Could you copy every line in the listing below that has the word "computer"?

_ _ _

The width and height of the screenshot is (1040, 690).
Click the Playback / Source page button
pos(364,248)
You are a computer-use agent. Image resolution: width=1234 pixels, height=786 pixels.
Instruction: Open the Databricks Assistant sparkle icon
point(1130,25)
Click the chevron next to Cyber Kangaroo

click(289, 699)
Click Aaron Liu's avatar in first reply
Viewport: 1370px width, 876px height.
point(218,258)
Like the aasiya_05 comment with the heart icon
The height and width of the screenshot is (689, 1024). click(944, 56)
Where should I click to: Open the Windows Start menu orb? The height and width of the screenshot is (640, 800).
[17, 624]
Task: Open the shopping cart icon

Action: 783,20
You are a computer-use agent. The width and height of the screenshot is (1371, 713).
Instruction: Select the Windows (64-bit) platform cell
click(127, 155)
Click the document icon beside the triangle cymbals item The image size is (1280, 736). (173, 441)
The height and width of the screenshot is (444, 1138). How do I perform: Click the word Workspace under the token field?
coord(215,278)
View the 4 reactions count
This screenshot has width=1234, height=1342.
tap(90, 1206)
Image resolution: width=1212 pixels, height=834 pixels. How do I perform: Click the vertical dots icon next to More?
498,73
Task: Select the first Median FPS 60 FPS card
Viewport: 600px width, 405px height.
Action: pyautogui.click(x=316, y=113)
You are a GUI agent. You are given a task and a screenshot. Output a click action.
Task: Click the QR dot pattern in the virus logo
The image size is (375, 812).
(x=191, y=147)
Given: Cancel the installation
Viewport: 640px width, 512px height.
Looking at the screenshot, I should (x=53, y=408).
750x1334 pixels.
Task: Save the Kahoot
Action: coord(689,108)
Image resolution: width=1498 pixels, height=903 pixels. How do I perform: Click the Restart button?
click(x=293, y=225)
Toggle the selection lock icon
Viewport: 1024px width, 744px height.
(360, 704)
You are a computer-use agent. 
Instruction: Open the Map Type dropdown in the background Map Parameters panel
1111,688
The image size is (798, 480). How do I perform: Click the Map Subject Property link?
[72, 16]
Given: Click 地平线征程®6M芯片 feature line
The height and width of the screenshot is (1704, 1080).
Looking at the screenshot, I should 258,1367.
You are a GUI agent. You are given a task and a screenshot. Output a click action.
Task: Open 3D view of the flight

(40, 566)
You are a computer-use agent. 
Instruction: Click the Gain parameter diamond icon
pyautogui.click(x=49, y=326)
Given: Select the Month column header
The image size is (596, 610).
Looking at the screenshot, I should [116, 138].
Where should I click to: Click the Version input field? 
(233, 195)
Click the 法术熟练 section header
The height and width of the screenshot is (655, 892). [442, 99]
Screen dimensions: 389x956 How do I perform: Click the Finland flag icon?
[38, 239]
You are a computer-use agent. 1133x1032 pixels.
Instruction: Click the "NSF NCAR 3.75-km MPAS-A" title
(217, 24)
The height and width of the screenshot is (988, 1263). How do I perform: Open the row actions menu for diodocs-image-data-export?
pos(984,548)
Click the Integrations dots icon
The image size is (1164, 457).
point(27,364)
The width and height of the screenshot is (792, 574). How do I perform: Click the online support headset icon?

_ _ _

### Solution for this exercise
You are a computer-use agent. Image resolution: width=1234 pixels, height=786 pixels.
You are a computer-use agent. The width and height of the screenshot is (1371, 713).
You are a computer-use agent. 
You are a computer-use agent. 
You are a computer-use agent. 1133x1032 pixels.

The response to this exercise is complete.